**** MATERIAL FOR THIS TASK

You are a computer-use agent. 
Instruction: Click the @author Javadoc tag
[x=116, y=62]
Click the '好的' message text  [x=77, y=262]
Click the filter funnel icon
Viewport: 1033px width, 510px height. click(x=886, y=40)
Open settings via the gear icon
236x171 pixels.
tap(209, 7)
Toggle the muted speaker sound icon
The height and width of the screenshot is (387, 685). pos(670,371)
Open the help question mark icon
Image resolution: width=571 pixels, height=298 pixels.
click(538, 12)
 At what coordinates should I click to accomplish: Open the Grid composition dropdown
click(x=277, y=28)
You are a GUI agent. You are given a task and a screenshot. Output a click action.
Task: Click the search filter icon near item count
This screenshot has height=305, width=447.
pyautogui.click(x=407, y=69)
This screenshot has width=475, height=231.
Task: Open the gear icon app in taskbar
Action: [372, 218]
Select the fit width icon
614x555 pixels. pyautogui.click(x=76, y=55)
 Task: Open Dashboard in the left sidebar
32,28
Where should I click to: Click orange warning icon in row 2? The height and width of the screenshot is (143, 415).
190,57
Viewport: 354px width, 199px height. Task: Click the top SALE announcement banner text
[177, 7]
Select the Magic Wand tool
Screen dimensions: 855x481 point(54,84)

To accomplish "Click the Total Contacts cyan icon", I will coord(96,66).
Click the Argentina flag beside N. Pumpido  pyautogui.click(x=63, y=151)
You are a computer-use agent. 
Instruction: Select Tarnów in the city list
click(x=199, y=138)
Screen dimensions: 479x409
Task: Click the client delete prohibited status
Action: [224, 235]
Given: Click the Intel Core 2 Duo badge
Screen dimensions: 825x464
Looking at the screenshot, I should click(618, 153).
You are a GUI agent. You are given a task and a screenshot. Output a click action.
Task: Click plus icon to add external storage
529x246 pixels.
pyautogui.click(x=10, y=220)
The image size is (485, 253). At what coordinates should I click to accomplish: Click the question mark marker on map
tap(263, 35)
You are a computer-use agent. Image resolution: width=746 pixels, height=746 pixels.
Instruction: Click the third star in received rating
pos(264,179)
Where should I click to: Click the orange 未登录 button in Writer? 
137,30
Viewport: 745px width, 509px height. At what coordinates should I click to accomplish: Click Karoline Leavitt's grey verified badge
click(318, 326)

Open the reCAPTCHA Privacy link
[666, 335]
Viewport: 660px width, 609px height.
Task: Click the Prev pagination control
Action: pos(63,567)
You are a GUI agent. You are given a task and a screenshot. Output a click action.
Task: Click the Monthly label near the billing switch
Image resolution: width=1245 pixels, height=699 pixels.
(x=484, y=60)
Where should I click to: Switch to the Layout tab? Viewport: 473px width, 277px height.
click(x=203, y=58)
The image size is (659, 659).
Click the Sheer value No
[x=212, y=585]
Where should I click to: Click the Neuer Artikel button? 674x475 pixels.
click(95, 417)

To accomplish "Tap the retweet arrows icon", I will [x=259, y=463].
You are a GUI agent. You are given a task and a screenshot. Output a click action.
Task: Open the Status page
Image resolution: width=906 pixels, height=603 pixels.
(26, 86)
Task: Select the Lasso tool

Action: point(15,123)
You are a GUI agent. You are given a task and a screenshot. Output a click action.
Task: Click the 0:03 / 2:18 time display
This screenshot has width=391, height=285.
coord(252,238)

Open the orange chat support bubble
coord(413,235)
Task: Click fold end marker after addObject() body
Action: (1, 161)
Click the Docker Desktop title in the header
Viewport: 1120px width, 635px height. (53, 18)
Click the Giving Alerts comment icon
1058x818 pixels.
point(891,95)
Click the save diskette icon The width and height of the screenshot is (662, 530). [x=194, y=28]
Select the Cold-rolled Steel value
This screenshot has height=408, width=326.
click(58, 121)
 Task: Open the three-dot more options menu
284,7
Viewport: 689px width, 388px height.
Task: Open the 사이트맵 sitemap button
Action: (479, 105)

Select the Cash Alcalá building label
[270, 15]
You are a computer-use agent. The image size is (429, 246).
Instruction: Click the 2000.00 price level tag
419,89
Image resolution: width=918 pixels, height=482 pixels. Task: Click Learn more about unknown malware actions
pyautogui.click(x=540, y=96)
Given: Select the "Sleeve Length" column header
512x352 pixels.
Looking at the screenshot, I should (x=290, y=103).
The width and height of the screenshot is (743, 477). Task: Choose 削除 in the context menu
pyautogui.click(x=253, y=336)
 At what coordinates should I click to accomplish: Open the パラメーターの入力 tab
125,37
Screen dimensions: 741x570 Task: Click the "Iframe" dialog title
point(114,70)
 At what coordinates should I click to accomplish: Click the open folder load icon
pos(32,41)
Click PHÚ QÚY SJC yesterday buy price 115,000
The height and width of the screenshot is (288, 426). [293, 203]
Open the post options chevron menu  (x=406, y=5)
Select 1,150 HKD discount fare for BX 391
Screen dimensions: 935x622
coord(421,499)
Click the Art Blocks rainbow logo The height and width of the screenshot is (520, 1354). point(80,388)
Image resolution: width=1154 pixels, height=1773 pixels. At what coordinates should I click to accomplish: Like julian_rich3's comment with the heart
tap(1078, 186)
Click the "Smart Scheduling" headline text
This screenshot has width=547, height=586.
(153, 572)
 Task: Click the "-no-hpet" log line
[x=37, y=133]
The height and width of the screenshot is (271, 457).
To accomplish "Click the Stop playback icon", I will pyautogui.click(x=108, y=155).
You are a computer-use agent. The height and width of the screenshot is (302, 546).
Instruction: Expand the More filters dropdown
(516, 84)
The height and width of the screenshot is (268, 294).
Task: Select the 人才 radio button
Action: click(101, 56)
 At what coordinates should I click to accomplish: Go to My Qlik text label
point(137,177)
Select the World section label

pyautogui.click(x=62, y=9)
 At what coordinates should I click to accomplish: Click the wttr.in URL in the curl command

********

WORK TO COMPLETE: Repeat each of the entries exactly.

ANSWER BOX:
You are a computer-use agent. 
Instruction: Click the @author Javadoc tag
[x=116, y=62]
Click the '好的' message text  [x=77, y=262]
Click the filter funnel icon
Viewport: 1033px width, 510px height. click(x=886, y=40)
Open settings via the gear icon
236x171 pixels.
tap(209, 7)
Toggle the muted speaker sound icon
The height and width of the screenshot is (387, 685). pos(670,371)
Open the help question mark icon
Image resolution: width=571 pixels, height=298 pixels.
click(538, 12)
 At what coordinates should I click to accomplish: Open the Grid composition dropdown
click(x=277, y=28)
You are a GUI agent. You are given a task and a screenshot. Output a click action.
Task: Click the search filter icon near item count
This screenshot has height=305, width=447.
pyautogui.click(x=407, y=69)
This screenshot has width=475, height=231.
Task: Open the gear icon app in taskbar
Action: [372, 218]
Select the fit width icon
614x555 pixels. pyautogui.click(x=76, y=55)
 Task: Open Dashboard in the left sidebar
32,28
Where should I click to: Click orange warning icon in row 2? The height and width of the screenshot is (143, 415).
190,57
Viewport: 354px width, 199px height. Task: Click the top SALE announcement banner text
[177, 7]
Select the Magic Wand tool
Screen dimensions: 855x481 point(54,84)

To accomplish "Click the Total Contacts cyan icon", I will coord(96,66).
Click the Argentina flag beside N. Pumpido  pyautogui.click(x=63, y=151)
You are a computer-use agent. 
Instruction: Select Tarnów in the city list
click(x=199, y=138)
Screen dimensions: 479x409
Task: Click the client delete prohibited status
Action: [224, 235]
Given: Click the Intel Core 2 Duo badge
Screen dimensions: 825x464
Looking at the screenshot, I should click(618, 153).
You are a GUI agent. You are given a task and a screenshot. Output a click action.
Task: Click plus icon to add external storage
529x246 pixels.
pyautogui.click(x=10, y=220)
The image size is (485, 253). At what coordinates should I click to accomplish: Click the question mark marker on map
tap(263, 35)
You are a computer-use agent. Image resolution: width=746 pixels, height=746 pixels.
Instruction: Click the third star in received rating
pos(264,179)
Where should I click to: Click the orange 未登录 button in Writer? 
137,30
Viewport: 745px width, 509px height. At what coordinates should I click to accomplish: Click Karoline Leavitt's grey verified badge
click(318, 326)

Open the reCAPTCHA Privacy link
[666, 335]
Viewport: 660px width, 609px height.
Task: Click the Prev pagination control
Action: pos(63,567)
You are a GUI agent. You are given a task and a screenshot. Output a click action.
Task: Click the Monthly label near the billing switch
Image resolution: width=1245 pixels, height=699 pixels.
(x=484, y=60)
Where should I click to: Switch to the Layout tab? Viewport: 473px width, 277px height.
click(x=203, y=58)
The image size is (659, 659).
Click the Sheer value No
[x=212, y=585]
Where should I click to: Click the Neuer Artikel button? 674x475 pixels.
click(95, 417)

To accomplish "Tap the retweet arrows icon", I will [x=259, y=463].
You are a GUI agent. You are given a task and a screenshot. Output a click action.
Task: Open the Status page
Image resolution: width=906 pixels, height=603 pixels.
(26, 86)
Task: Select the Lasso tool

Action: point(15,123)
You are a GUI agent. You are given a task and a screenshot. Output a click action.
Task: Click the 0:03 / 2:18 time display
This screenshot has width=391, height=285.
coord(252,238)

Open the orange chat support bubble
coord(413,235)
Task: Click fold end marker after addObject() body
Action: (1, 161)
Click the Docker Desktop title in the header
Viewport: 1120px width, 635px height. (53, 18)
Click the Giving Alerts comment icon
1058x818 pixels.
point(891,95)
Click the save diskette icon The width and height of the screenshot is (662, 530). [x=194, y=28]
Select the Cold-rolled Steel value
This screenshot has height=408, width=326.
click(58, 121)
 Task: Open the three-dot more options menu
284,7
Viewport: 689px width, 388px height.
Task: Open the 사이트맵 sitemap button
Action: (479, 105)

Select the Cash Alcalá building label
[270, 15]
You are a computer-use agent. The image size is (429, 246).
Instruction: Click the 2000.00 price level tag
419,89
Image resolution: width=918 pixels, height=482 pixels. Task: Click Learn more about unknown malware actions
pyautogui.click(x=540, y=96)
Given: Select the "Sleeve Length" column header
512x352 pixels.
Looking at the screenshot, I should (x=290, y=103).
The width and height of the screenshot is (743, 477). Task: Choose 削除 in the context menu
pyautogui.click(x=253, y=336)
 At what coordinates should I click to accomplish: Open the パラメーターの入力 tab
125,37
Screen dimensions: 741x570 Task: Click the "Iframe" dialog title
point(114,70)
 At what coordinates should I click to accomplish: Click the open folder load icon
pos(32,41)
Click PHÚ QÚY SJC yesterday buy price 115,000
The height and width of the screenshot is (288, 426). [293, 203]
Open the post options chevron menu  (x=406, y=5)
Select 1,150 HKD discount fare for BX 391
Screen dimensions: 935x622
coord(421,499)
Click the Art Blocks rainbow logo The height and width of the screenshot is (520, 1354). point(80,388)
Image resolution: width=1154 pixels, height=1773 pixels. At what coordinates should I click to accomplish: Like julian_rich3's comment with the heart
tap(1078, 186)
Click the "Smart Scheduling" headline text
This screenshot has width=547, height=586.
(153, 572)
 Task: Click the "-no-hpet" log line
[x=37, y=133]
The height and width of the screenshot is (271, 457).
To accomplish "Click the Stop playback icon", I will pyautogui.click(x=108, y=155).
You are a computer-use agent. The height and width of the screenshot is (302, 546).
Instruction: Expand the More filters dropdown
(516, 84)
The height and width of the screenshot is (268, 294).
Task: Select the 人才 radio button
Action: click(101, 56)
 At what coordinates should I click to accomplish: Go to My Qlik text label
point(137,177)
Select the World section label

pyautogui.click(x=62, y=9)
 At what coordinates should I click to accomplish: Click the wttr.in URL in the curl command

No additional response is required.